Si les pressions et les blocages ne datent pas d’hier dans le milieu de la télévision, ce qui choque ici, c’est le manque de franchise de la part de la direction. « À l’époque, quand il y avait un souci, au moins on nous disait la vérité. On était sur une démarche plus élégante, il y avait au moins un minimum de loyauté. » Finalement, c’est en lisant un papier de Médiapart que les protagonistes comprendront ce qui s’est joué en coulisse. Pigeant peu à peu que leur docu était grillé, KM Production, la boîte de production à l’origine de celui-ci et son patron Renaud Le Van Kim, ont réussi à libérer ses droits pour négocier une diffusion sur France Télévision. « Malgré ça, Bolloré va tenter une ultime manœuvre pour que le documentaire ne soit même pas diffusé sur France 3, précise Geoffrey Livolsi, coauteur du documentaire, en menaçant la chaîne d’un procès, et en empêchant que les droits soient libérés de la propriété de Canal+. »
Selon Le Canard Enchaîné, Michel Lucas aurait appelé Delphine Ernotte, présidente de France Télé, pour la menacer de lui couper toutes les publicités.
Pourtant, France 3 diffusera bien l’enquête dans l’émission Pièces à Convictions. À l’arrivée, cette censure, que Bolloré voulait discrète, fera un tel bordel qu’elle attisera les curiosités du public et fera péter l’audimat. « Sur Canal, le reportage aurait été vu par environ 300 000 téléspectateurs, poursuit Livolsi. Au lieu de ça, il est passé sur le service public et les audiences ont tourné autour de 1,2 million.
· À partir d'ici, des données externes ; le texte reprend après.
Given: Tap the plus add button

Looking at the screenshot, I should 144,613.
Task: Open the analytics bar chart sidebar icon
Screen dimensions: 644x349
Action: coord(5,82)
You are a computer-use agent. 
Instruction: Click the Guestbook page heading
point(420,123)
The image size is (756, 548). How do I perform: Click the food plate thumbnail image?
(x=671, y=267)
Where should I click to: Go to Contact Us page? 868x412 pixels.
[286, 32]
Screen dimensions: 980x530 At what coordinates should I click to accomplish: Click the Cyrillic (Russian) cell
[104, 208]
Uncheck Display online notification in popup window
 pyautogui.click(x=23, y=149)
Bolloré nous a fait une campagne de com’ magnifique. » Pourtant, si la défaite de Bolloré semble indiscutable, la réalité est bien différente. En effet, cette censure n’était que les prémices de la mort programmée de Spécial Investigation sur sa chaîne de télévision.
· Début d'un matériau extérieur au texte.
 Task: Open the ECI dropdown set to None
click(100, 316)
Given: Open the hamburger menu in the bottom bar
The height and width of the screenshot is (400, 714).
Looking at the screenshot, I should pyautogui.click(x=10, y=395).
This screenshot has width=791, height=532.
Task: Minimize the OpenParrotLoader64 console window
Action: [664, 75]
Après plusieurs mois de non-dits, la direction finie par tomber le masque. Lors d’un comité d’entreprise, le 16 septembre 2015, Philippe Kandel, délégué syndical CGT, parvient, après maintes tentatives infructueuses, à leur faire cracher la pilule. Dans un compte rendu diffusé sur l’intranet de la chaîne et dont Médiapart a eu connaissance, celle-ci explique sans trembler que son objectif est de « défendre les intérêts du groupe Canal+ » et estime qu’il est donc « préférable d’éviter certaines attaques frontales ou polémiques à l’encontre de partenaires contractuels ou futurs . » En évoquant non seulement les partenaires « actuels » mais aussi les « futurs », la direction ratisse large, obligeant les journalistes d’investigation qui oseraient encore (quel toupet !) faire leur métier à se transformer en Madame Irma pour lire l’avenir.
Difficile en lisant cela de ne pas penser à cette punchline mythique lâchée par Nicolas De Tavernost, le président de M6, lors de son passage sur le plateau du Supplément, l’émission de Canal+ : « Je ne peux pas supporter qu’on dise du mal de nos clients. »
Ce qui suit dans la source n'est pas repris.